The Google deal is a big step for Reddit, which relies on volunteer moderators to run its sprawling array of freewheeling topic-based discussions. Those moderators have publicly protested earlier Reddit decisions, most recently blacking out much of the site for days when Reddit announced plans to start charging many third-party apps for access to its content.

Google unveils never-before-seen text-to-video AI tool in this week's "60 Minutes"

The data-sharing arrangement is also highly significant for Google which is hungry for access to human-written material it can use to train its AI models to improve their "understanding" of the world and thus their ability to provide relevant answers to questions in a conversational format.

It also sets a precedent for how tech companies go about obtaining data for their growing AI-models to feast on, even when it comes to content that is publicly available. A barrage of high-profile lawsuits were filed in a New York federal court in January testing the future of large language models like ChatGPT and other artificial intelligence products that ingest huge troves of copyrighted human works available online.

The arrangement with Google doesn't presage any sort of data-driven changes to how Reddit functions, according to an individual familiar with the matter. This person requested anonymity in order to speak freely during the SEC-enforced "quiet period" that precedes an IPO. Unlike social media sites such as TikTok, Facebook and YouTube, Reddit does not use algorithmic processes that try to guess what users will be most interested in seeing next. Instead, users simply search for the discussion forums they're interested in and can then dive into ongoing conversations or start new ones.

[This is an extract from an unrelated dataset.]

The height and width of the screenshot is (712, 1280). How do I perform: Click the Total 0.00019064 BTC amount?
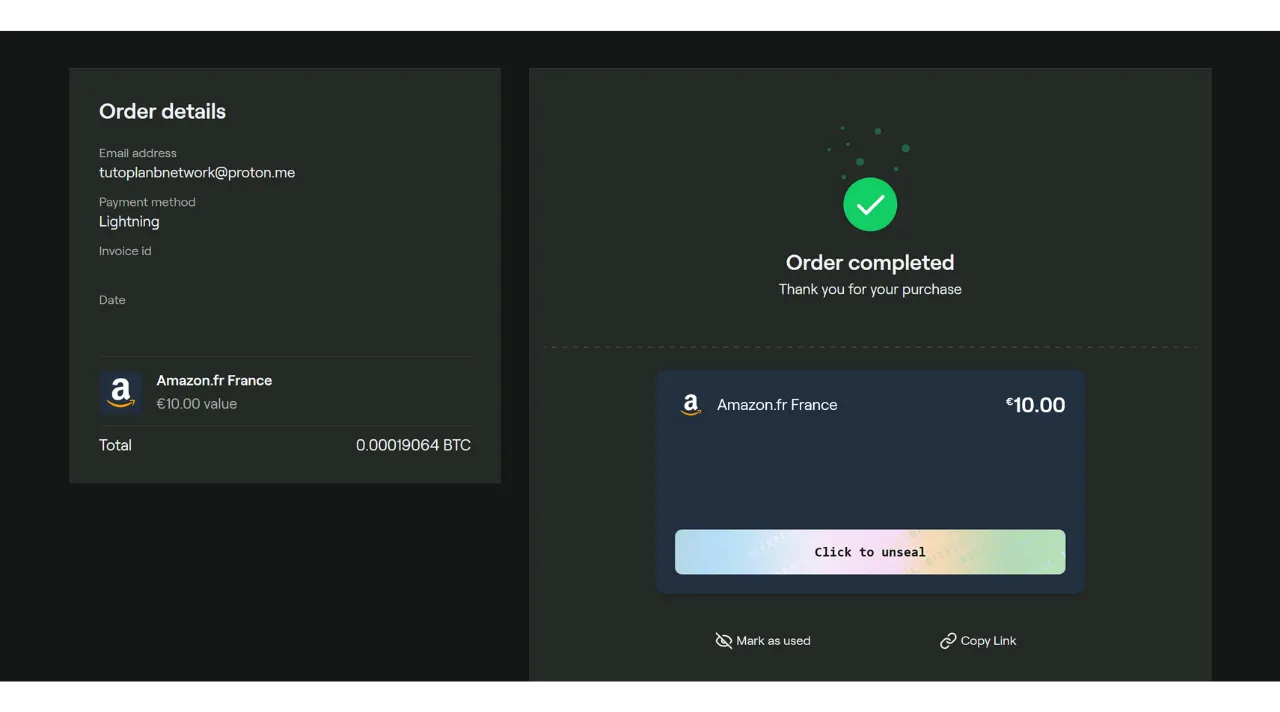(413, 445)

The individual also noted that the agreement requires Google to comply with Reddit's user terms and privacy policy, which also differ in some ways from other social media. For instance, when Reddit users delete their posts or other content, the site deletes it everywhere, with no ghostly remnants lingering in unexpected locations. Reddit partners such as Google are required to do likewise in order "to respect the choices that users make on Reddit," the individual said.

Google praised Reddit in a news release, calling it a repository for "an incredible breadth of authentic, human conversations and experiences" and stressing that the search giant primarily aims "to make it even easier for people to benefit from that useful information."

Google played down its interest in using Reddit data to train its AI systems, instead emphasizing how it will make it "even easier" for users to access Reddit information, such as product recommendations and travel advice, by funneling it through Google products.

It described this process as "more content-forward displays of Reddit information" that aim to benefit both Google's tools and to make it easier for people to participate on Reddit.

Halt on Gemini AI-image tool

Among those tools is Google's artificial intelligence chatbot, Gemini.

Google on Thursday said it is suspending its Gemini chatbot from generating images of people a day after apologizing for "inaccuracies" in historical depictions it was creating.

Gemini users this week posted screenshots on social media of historically White-dominated scenes with racially diverse characters they say the chatbot generated, leading critics to raise questions about whether the company is overcorrecting for the risk of racial bias in its AI model.

"We're already working to address recent issues with Gemini's image generation feature," Google said in a post on the social media platform X. "While we do this, we're going to pause the image generation of people and will re-release an improved version soon."